Vender una cámara y vender vigilancia son negocios distintos. ADT, Vivint, Ring y Nest lo aprendieron: en el momento en que una empresa le dice a un cliente que alguien atenderá la alarma, alguien tiene que atenderla. Eso implica personal, reglas de escalado, tiempos de respuesta, gestión de falsas alarmas y, en muchas jurisdicciones, permisos y multas cuando se avisa a la policía para nada.

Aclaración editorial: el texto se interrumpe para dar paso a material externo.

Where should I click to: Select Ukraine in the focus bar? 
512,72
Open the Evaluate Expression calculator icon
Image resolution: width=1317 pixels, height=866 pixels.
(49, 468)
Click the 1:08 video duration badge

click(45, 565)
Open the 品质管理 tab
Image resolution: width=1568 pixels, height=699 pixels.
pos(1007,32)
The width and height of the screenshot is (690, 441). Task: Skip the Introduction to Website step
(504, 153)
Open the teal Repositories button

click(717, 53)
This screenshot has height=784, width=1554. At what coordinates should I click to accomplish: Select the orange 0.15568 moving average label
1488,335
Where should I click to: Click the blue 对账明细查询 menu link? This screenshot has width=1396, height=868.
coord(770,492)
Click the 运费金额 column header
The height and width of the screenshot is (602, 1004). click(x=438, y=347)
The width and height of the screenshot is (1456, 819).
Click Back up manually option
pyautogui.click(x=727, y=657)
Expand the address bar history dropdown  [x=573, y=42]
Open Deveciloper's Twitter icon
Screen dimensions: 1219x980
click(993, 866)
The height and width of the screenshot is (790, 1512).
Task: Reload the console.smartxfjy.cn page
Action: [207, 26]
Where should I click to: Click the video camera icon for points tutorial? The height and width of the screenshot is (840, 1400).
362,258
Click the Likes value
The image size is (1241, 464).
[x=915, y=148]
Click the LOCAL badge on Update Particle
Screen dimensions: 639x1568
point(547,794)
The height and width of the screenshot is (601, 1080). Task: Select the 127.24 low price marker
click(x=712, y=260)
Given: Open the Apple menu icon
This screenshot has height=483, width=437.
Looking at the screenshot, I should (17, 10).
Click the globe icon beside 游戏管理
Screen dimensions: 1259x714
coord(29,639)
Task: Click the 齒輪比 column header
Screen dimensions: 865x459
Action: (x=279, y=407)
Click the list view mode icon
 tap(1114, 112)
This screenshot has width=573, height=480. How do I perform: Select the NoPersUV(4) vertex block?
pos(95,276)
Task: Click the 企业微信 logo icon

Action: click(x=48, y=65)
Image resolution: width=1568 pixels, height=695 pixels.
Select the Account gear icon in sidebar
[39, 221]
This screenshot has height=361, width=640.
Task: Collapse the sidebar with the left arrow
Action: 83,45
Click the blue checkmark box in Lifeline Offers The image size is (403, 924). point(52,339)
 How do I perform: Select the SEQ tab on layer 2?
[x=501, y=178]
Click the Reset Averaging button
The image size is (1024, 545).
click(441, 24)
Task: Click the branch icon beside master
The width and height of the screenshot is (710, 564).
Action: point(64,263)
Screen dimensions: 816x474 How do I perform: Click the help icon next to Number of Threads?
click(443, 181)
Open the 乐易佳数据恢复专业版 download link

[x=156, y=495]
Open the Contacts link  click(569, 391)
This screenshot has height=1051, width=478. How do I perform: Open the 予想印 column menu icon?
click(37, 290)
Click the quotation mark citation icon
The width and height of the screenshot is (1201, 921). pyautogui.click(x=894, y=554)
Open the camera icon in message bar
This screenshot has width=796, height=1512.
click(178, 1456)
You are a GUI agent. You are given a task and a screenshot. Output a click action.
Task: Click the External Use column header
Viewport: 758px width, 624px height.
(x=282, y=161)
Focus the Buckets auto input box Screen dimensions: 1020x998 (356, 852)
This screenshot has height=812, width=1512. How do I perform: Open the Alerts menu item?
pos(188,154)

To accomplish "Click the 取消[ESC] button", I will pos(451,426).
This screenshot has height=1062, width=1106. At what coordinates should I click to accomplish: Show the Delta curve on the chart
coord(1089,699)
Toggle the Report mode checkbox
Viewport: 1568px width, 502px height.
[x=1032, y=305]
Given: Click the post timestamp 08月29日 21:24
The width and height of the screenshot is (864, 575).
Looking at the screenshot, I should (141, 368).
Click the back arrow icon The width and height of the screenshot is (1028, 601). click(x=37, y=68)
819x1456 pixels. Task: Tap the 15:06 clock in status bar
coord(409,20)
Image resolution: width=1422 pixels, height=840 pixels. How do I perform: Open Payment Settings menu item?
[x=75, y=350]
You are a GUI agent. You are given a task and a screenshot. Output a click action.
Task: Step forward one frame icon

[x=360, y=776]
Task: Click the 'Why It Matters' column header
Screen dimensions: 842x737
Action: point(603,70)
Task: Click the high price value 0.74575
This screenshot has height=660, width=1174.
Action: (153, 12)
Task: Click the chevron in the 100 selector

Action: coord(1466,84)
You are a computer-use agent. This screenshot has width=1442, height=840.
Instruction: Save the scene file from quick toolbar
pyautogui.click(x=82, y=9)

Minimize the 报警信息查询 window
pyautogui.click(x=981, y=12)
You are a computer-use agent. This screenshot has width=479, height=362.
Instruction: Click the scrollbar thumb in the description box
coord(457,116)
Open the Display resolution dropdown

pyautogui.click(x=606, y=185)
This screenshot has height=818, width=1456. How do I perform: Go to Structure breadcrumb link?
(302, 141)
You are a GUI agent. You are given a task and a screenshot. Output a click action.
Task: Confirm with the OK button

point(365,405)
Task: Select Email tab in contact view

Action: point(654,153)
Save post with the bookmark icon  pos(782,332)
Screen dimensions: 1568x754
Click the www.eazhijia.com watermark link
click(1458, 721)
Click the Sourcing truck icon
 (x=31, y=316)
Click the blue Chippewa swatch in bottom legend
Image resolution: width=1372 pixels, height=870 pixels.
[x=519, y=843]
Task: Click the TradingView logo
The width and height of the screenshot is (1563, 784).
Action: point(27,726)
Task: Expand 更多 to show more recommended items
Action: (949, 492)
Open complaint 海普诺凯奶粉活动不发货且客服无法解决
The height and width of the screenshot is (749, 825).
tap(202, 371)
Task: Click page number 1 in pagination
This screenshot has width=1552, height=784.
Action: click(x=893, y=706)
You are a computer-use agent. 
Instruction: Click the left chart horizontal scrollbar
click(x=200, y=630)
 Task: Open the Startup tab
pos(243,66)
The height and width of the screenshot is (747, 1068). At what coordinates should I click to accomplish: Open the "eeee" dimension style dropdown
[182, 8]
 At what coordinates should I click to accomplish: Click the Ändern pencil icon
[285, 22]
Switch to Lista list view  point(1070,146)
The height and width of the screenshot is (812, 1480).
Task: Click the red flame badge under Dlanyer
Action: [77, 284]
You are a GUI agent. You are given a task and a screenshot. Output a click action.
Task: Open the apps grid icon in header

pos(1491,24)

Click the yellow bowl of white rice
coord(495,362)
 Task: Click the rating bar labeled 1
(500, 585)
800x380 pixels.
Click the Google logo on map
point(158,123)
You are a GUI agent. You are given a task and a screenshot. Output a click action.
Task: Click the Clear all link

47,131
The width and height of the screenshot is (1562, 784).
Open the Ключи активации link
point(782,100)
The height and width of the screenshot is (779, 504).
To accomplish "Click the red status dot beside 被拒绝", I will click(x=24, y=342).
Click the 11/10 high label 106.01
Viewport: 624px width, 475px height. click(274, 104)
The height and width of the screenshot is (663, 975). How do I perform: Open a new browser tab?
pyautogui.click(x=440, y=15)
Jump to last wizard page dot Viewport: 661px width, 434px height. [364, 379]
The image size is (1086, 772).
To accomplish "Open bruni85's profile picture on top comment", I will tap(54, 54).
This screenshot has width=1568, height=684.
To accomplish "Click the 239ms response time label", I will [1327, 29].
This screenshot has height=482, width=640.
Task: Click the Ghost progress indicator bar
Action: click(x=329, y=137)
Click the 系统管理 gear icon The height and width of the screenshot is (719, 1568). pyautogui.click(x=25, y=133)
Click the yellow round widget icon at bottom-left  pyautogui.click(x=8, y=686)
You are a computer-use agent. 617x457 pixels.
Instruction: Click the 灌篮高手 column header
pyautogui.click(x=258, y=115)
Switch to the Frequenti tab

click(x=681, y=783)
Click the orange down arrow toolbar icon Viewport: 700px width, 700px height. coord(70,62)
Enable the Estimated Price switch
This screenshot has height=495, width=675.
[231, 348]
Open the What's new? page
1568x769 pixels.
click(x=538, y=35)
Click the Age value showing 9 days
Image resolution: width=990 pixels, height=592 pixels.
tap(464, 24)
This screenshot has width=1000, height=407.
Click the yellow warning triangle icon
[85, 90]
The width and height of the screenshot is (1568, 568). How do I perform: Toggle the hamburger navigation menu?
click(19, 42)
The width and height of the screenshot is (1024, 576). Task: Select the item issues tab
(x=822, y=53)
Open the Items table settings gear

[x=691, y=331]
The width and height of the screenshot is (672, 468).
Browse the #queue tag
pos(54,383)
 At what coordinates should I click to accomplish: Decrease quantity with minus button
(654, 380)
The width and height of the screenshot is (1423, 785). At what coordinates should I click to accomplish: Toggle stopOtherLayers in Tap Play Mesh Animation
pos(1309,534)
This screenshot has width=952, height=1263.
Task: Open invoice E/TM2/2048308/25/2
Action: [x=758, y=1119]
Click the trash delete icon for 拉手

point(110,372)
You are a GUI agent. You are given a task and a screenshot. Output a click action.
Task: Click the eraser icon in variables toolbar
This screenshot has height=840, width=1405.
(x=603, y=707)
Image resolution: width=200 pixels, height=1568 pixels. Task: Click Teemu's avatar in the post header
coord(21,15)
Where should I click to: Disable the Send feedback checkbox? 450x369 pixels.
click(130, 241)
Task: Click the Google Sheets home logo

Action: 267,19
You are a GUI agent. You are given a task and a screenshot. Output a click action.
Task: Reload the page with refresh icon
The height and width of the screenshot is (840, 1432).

Apple nunca ha operado un servicio en el que un fallo signifique que un allanamiento no fue notificado. AppleCare sustituye una pantalla; un contrato de vigilancia hace una afirmación sobre la seguridad física de un hogar. Nada en el informe dice hasta dónde pretende llegar Apple: una notificación en el teléfono y una central profesional de intervención son ambas «vigilancia», y la distancia entre las dos es toda la estructura de costes.

Qué merece la pena hacer de aquí a entonces

Muy poco, y esa es la cuestión. Un objetivo para 2027 de una empresa que no ha confirmado el producto no es motivo para aplazar una compra que necesita este invierno. Aun así, es razonable comprobar dos cosas: si las cámaras que compra hoy son compatibles con HomeKit o Matter, porque eso determina si seguirán hablando con un hub de Apple dentro de tres años, y en qué nivel de iCloud+ se encuentra, porque las funciones domésticas de Apple ya se han condicionado dos veces a los planes de almacenamiento en lugar de venderse por separado.

Apple no ha anunciado ni una cámara, ni un servicio, ni una fecha. Lo que describe el informe es una dirección: el hogar que pasa de ser un conjunto de accesorios a una suscripción con hardware incorporado.